Noialtri invece ci godiamo il privilegio di far parte del ‘grande popolo’ che questa band la ama, la studia, la canta a squarciagola. C’è un video, su Youtube, di un content creator estremamente seguito, Mad Ang. Questo ragazzo propone un format molto rodato ma sempre efficace: la reaction. Ascolta brani musicali proposti dai suoi follower e si filma mentre li commenta a caldo. Una nutrita community italiana lo segue, e non è raro vederlo emozionarsi su brani dei Matia Bazar o di altri grandi interpreti nostrani. Un suo video mi è tornato in mente durante l’esecuzione – magistrale – di ‘Parsifal’, proprio quello dove commenta la gloriosa opera rock dei nostri FabFour. Live a Bologna, 31 dicembre 2016. C’era ancora Stefano D’Orazio, e Ang nel video dice testualmente: “It’s the first time I hear this band, and they are telling me: let me show you what music is”.
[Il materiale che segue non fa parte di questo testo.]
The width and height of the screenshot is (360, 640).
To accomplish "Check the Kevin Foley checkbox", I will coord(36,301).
Nel debutto termolese è esattamente quello che succede. I Pooh ci prendono per mano, come una grande famiglia, e ci accompagnano in un viaggio alla scoperta del senso che loro danno al suonare, alla musica. Un racconto che fonde la loro incredibile bravura – è clamoroso quanto sembri facile suonare certe cose molto difficili, se a farlo sono dei musicisti di prim’ordine come loro – con supporti video e grafiche che si adattano al ‘clima’ e al periodo del brano. Non mancano effetti speciali degni delle rock band internazionali, con fuochi ed esplosioni, e tutto funziona alla perfezione, anche quando un faro si spegne su Red mentre parla, ma lui ci scherza su e rende momento di spettacolo anche un piccolo inconveniente.
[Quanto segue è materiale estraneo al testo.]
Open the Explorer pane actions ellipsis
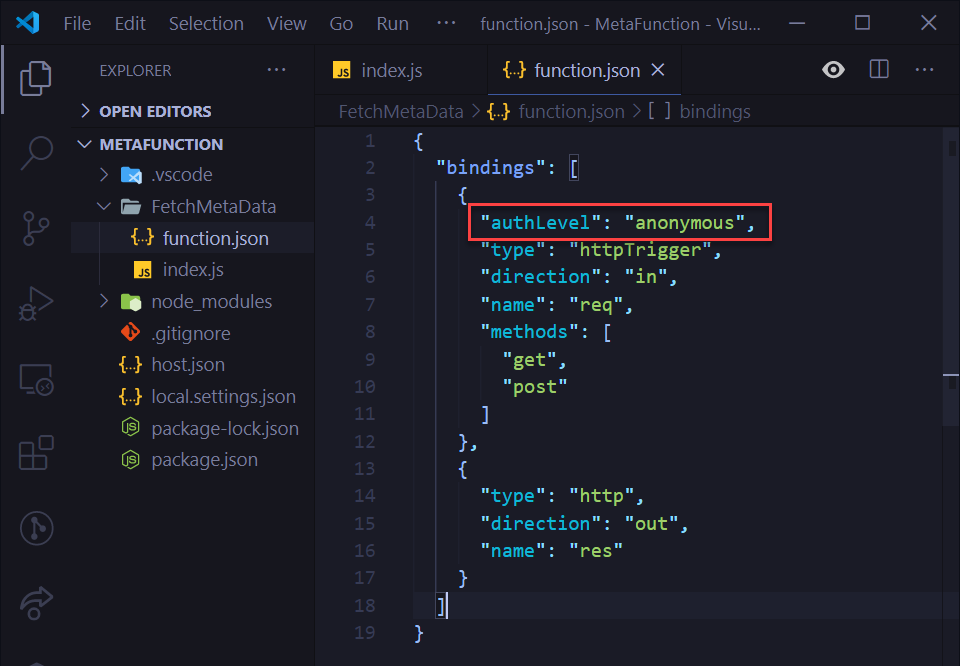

Parlare di sicurezza e padronanza del palco sembra quasi riduttivo. La band è talmente rodata che conosce ogni nota, ogni centimetro, ogni effetto alla perfezione. Non devono neanche guardarsi tra loro, e perfino Riccardo Fogli, dopo un momento di visibile emozione per la serata di debutto, si lascia andare e s’inserisce nel coro, nella ‘pasta’. E allora sono solo emozioni, bei ricordi, momenti da condividere tutti insieme sotto la luna, sulla riva del mare, con le persone che amiamo. Accompagnati, oggi come sessant’anni fa, dalla musica immortale di questi quattro ragazzi che sanno ancora farci piangere, ballare, saltare, ridere: noi ‘Uomini soli’ che, di tanto in tanto, riusciamo a ritrovare il filo in un assolo di chitarra.